▶ TASK BRIEF: The result should be an exact copy of only the lines from the one holding "Given: Open the AI Writer tool" through the last line of the data below, please, without pictures.

•••••

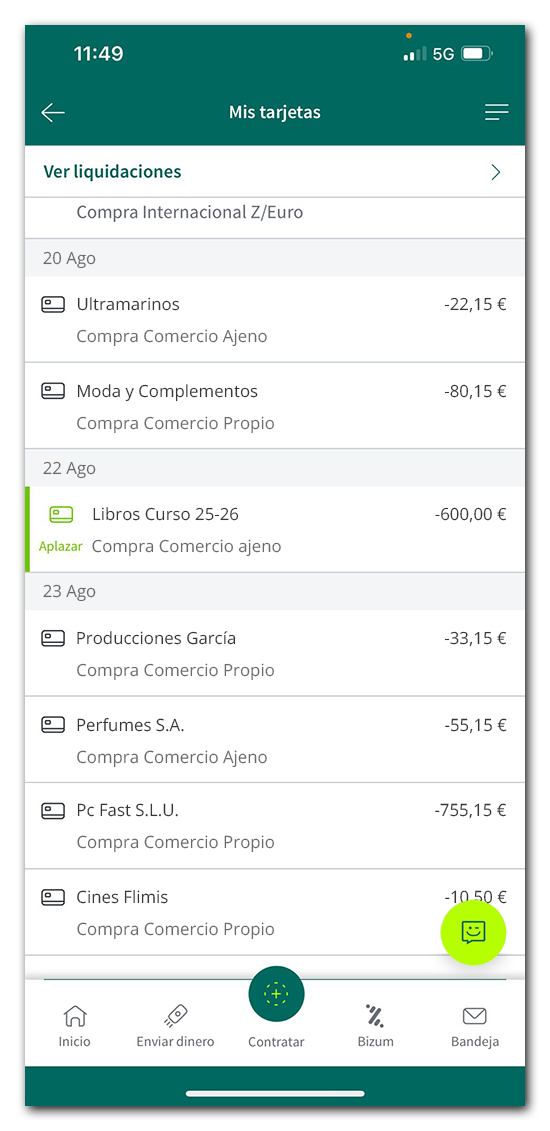Select Perfumes S.A. purchase entry

point(275,739)
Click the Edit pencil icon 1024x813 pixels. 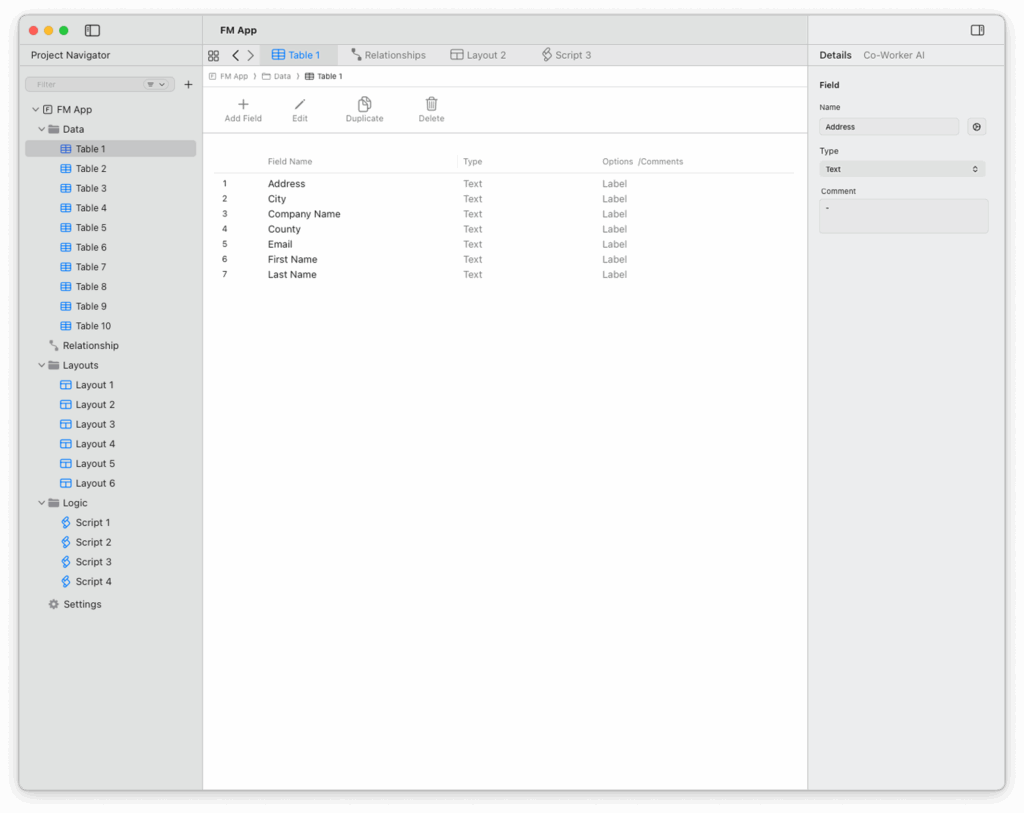(300, 104)

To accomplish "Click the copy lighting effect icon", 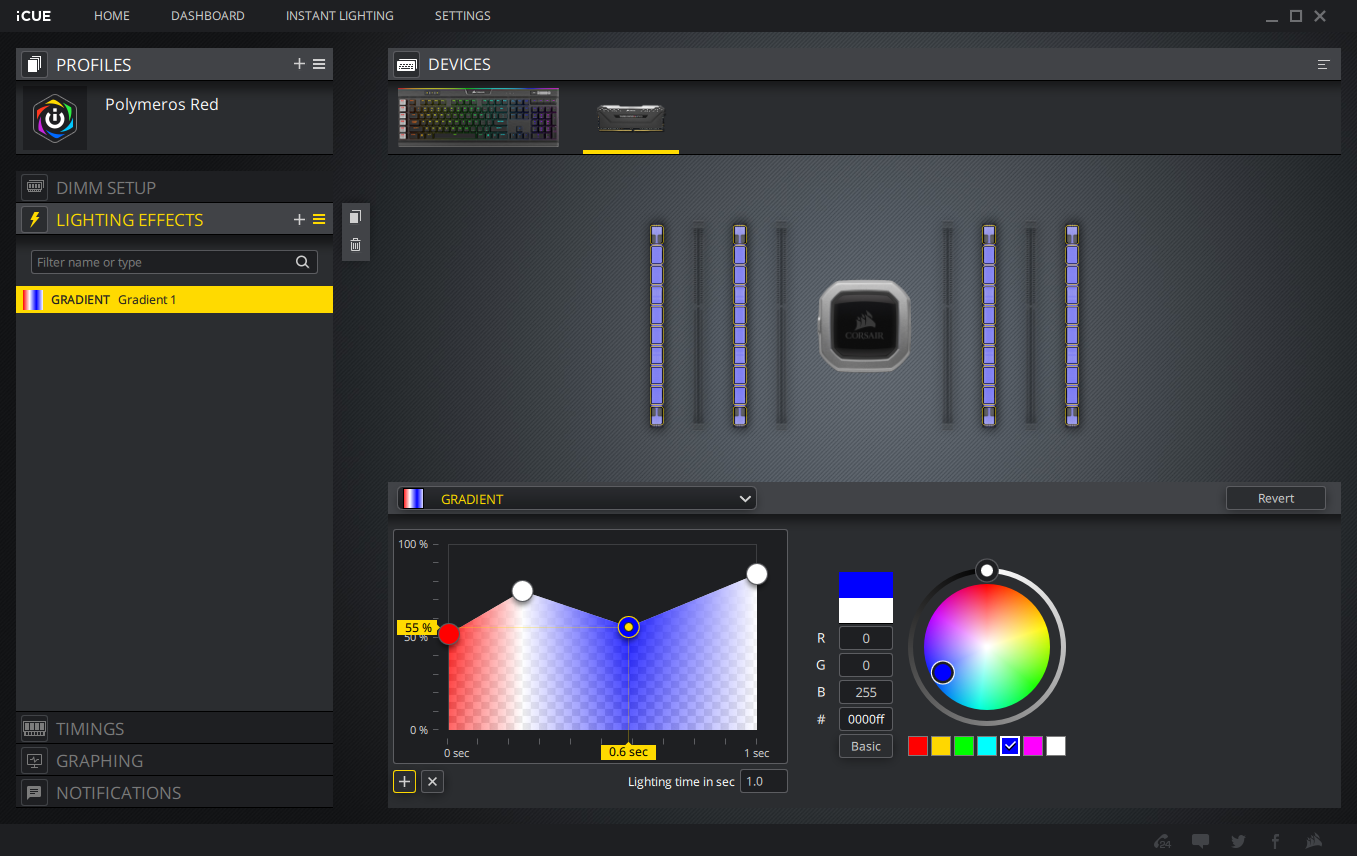I will click(x=355, y=217).
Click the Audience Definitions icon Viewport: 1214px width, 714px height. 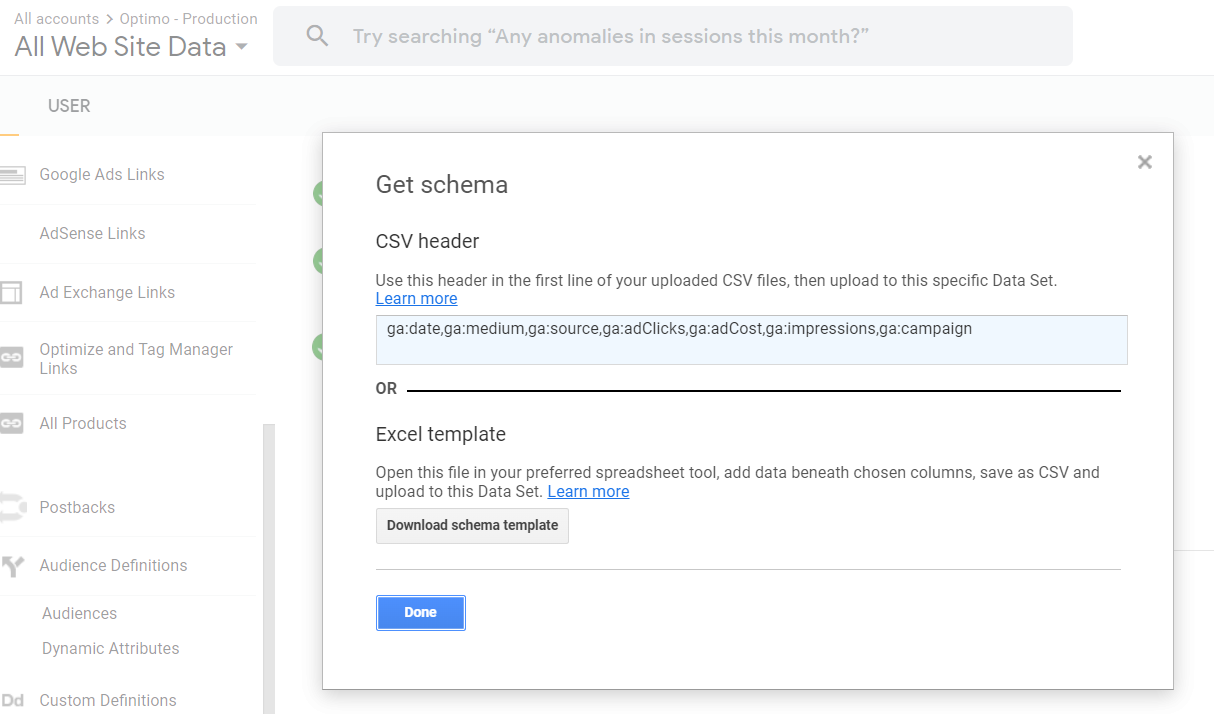(11, 566)
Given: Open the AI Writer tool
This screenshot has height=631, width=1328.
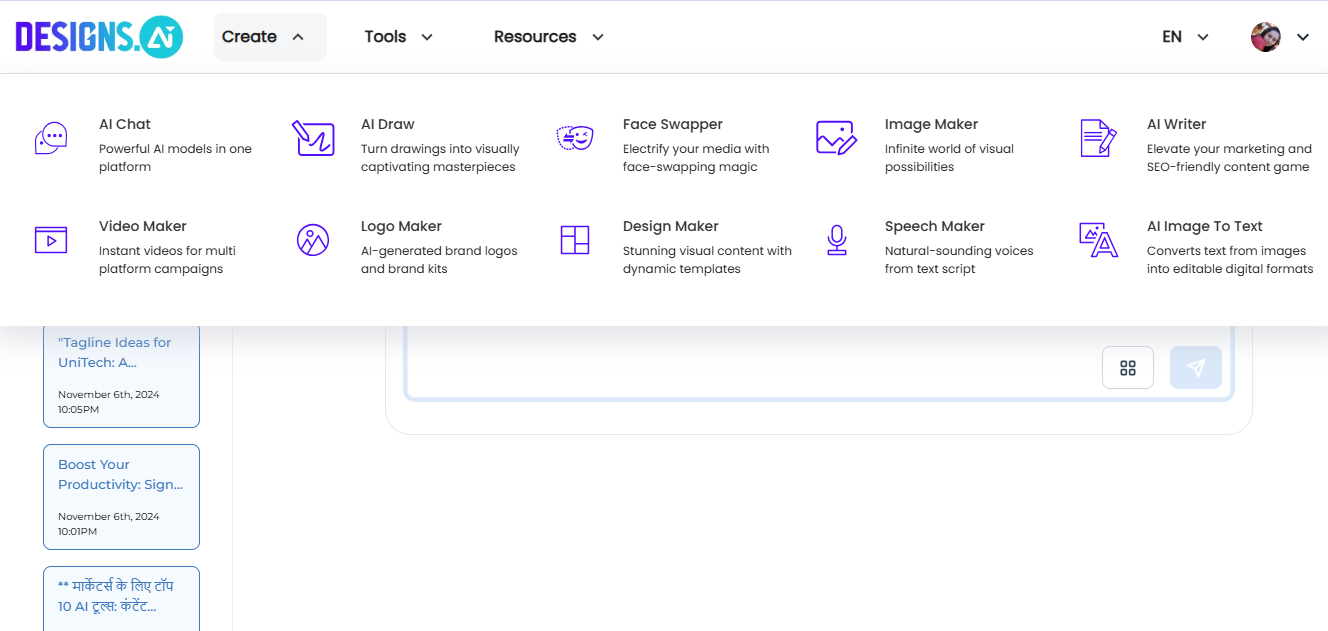Looking at the screenshot, I should [x=1176, y=124].
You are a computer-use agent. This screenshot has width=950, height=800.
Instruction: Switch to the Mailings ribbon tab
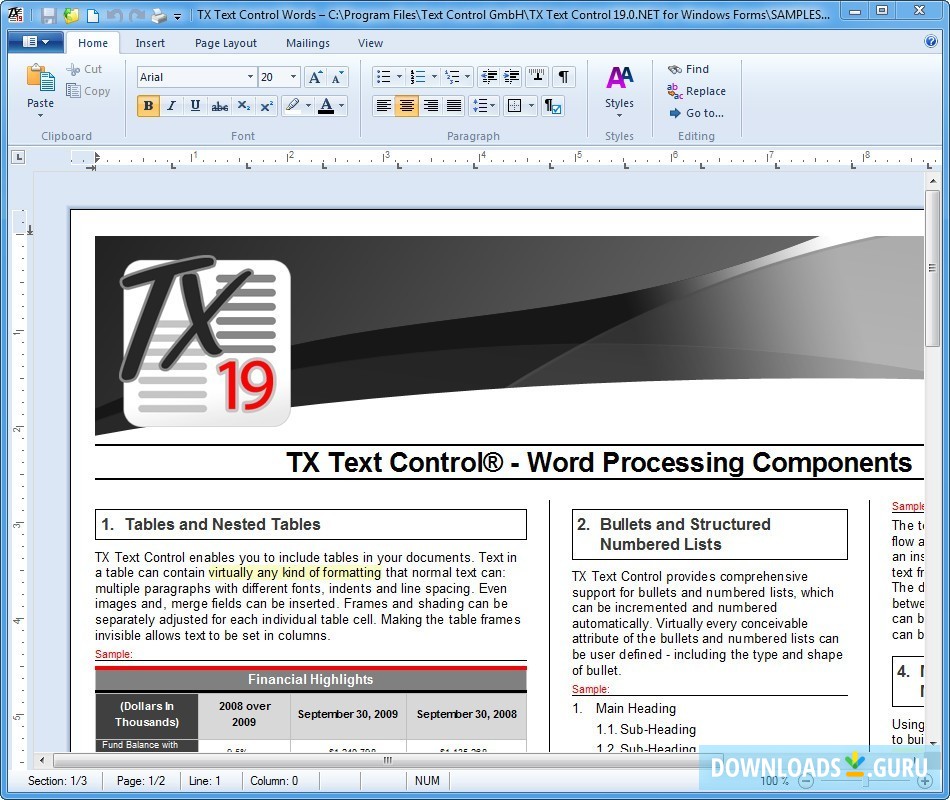coord(307,43)
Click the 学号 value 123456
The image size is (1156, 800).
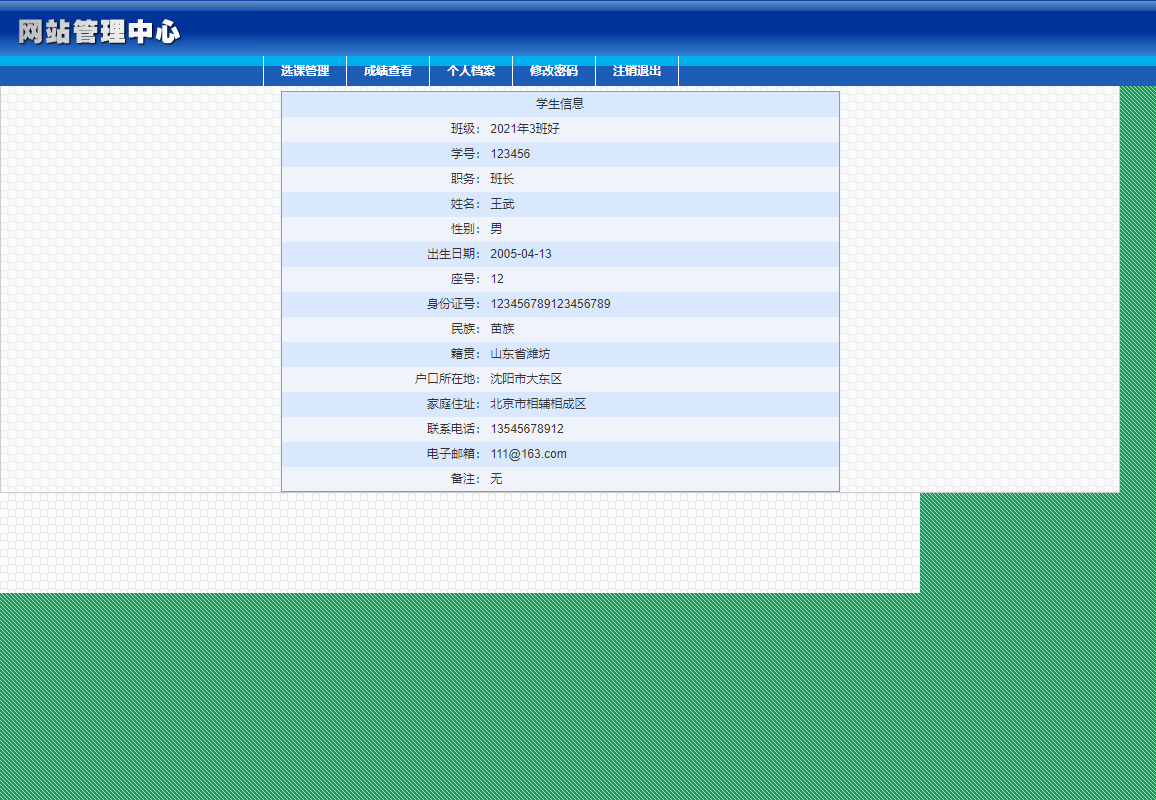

•••••

▶ EXERCISE ANSWER:
Given: Open the AI Writer tool
This screenshot has height=631, width=1328.
Looking at the screenshot, I should [x=1176, y=124].
You are a computer-use agent. This screenshot has width=950, height=800.
Instruction: Switch to the Mailings ribbon tab
coord(307,43)
Click the 学号 value 123456
The image size is (1156, 800).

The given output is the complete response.